▶ _Problem_:
The expected output is the line with "Given: Toggle the Propose stage legend item" followed by every remaining line of the entries, all repeated exactly.

Start of Block

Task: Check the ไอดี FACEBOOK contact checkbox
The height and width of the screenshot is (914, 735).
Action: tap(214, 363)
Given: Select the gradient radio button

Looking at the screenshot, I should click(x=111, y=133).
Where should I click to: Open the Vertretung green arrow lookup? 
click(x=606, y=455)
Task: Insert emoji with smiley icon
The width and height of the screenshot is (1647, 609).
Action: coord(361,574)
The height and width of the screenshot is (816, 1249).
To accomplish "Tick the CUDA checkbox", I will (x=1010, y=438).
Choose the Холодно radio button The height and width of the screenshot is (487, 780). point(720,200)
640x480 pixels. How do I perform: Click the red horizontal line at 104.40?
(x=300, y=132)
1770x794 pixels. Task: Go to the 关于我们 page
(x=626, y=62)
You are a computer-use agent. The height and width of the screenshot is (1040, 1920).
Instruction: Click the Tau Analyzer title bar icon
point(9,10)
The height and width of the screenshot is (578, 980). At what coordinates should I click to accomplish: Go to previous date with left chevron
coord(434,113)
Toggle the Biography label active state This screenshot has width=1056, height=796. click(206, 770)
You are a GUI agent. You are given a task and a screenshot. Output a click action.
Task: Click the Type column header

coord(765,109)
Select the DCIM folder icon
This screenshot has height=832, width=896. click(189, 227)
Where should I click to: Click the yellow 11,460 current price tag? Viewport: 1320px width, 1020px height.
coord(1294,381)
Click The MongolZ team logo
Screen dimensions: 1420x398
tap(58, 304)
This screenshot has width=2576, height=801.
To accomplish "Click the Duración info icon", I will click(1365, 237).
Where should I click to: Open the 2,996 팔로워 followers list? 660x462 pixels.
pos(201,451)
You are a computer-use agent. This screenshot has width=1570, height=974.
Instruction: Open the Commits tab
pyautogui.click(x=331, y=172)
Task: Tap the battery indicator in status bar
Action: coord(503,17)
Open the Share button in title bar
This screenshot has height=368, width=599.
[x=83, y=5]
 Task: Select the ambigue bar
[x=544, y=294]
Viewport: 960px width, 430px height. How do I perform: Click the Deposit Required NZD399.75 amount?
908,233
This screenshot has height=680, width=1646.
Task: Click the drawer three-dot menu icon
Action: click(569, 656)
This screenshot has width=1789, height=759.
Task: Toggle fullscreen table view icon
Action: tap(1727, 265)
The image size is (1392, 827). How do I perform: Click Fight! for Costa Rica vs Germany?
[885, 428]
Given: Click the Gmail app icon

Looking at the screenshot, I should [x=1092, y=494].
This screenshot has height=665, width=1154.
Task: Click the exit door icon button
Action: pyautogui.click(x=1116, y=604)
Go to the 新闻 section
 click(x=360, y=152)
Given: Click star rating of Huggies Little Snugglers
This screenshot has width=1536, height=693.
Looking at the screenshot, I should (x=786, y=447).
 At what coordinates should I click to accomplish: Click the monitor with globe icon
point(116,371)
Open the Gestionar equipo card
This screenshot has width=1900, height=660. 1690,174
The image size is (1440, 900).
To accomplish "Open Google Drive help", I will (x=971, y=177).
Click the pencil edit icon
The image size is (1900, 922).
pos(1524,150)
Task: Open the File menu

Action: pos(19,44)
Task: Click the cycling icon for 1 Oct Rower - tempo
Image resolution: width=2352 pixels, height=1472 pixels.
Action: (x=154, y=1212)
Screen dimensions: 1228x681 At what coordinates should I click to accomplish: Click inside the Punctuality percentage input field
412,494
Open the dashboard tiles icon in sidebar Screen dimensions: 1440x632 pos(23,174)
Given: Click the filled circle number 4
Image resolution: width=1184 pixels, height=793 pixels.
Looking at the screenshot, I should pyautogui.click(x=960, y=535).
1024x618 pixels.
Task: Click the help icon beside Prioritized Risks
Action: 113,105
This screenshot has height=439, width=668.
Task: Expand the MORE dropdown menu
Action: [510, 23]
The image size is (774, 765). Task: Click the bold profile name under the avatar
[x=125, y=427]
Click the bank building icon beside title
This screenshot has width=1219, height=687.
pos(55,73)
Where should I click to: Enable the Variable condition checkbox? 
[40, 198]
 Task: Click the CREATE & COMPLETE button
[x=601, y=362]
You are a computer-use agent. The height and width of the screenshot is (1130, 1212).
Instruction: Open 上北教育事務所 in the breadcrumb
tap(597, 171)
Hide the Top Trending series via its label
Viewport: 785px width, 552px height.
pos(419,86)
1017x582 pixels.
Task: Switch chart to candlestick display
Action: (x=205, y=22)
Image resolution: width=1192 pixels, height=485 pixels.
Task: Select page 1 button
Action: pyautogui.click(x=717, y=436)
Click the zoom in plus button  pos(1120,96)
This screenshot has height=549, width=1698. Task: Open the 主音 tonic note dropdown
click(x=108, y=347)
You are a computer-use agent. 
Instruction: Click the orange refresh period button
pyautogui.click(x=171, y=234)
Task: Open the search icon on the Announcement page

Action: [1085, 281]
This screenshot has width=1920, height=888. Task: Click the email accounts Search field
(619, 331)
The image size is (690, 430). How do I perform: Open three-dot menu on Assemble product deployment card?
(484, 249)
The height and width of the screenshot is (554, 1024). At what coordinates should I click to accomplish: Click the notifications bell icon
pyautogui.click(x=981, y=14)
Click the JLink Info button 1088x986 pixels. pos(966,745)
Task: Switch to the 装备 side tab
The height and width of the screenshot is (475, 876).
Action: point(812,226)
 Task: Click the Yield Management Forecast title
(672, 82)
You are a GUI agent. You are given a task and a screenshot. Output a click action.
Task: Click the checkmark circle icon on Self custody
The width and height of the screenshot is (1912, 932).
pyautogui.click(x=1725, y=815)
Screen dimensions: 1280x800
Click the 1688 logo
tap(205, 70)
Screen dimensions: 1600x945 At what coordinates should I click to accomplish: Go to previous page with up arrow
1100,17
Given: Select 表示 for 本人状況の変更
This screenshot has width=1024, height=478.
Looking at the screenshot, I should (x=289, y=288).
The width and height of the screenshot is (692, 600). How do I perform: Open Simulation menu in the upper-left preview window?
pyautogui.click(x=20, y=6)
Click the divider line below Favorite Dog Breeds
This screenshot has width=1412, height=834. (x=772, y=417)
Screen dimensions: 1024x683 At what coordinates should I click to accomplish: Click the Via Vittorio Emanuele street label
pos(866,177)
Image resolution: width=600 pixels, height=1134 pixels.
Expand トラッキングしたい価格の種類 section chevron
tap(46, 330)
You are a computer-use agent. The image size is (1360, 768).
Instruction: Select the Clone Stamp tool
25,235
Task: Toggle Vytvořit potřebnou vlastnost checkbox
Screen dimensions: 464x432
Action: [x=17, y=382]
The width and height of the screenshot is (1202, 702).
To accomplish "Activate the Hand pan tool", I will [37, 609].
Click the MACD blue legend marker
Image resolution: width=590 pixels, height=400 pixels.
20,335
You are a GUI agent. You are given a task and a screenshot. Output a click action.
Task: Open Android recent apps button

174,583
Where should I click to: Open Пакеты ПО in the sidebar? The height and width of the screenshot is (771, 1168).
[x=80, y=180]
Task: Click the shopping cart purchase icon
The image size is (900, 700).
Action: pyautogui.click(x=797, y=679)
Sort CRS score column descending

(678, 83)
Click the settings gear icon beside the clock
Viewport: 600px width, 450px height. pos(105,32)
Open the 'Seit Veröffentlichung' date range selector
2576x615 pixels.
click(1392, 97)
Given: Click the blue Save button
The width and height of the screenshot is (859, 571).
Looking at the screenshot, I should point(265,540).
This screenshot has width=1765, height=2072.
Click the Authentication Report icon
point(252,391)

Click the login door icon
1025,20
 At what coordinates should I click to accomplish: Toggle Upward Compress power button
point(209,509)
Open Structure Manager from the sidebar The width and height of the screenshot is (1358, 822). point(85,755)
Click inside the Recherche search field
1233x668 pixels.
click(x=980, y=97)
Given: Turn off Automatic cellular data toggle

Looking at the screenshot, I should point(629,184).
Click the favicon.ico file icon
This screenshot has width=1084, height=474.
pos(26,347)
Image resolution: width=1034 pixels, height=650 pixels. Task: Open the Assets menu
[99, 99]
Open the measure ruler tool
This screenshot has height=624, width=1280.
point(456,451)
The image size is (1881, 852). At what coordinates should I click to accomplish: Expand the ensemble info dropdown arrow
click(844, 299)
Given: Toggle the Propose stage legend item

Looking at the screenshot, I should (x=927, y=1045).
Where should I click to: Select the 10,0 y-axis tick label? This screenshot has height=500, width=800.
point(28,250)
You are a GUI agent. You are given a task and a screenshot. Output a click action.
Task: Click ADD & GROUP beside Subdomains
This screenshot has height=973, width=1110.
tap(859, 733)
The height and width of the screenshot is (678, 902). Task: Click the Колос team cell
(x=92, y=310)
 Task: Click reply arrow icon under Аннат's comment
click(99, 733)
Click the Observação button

End of Block

▶ _Result below_:
Given: Toggle the Propose stage legend item

Looking at the screenshot, I should (x=927, y=1045).
Where should I click to: Select the 10,0 y-axis tick label? This screenshot has height=500, width=800.
point(28,250)
You are a GUI agent. You are given a task and a screenshot. Output a click action.
Task: Click ADD & GROUP beside Subdomains
This screenshot has height=973, width=1110.
tap(859, 733)
The height and width of the screenshot is (678, 902). Task: Click the Колос team cell
(x=92, y=310)
 Task: Click reply arrow icon under Аннат's comment
click(99, 733)
Click the Observação button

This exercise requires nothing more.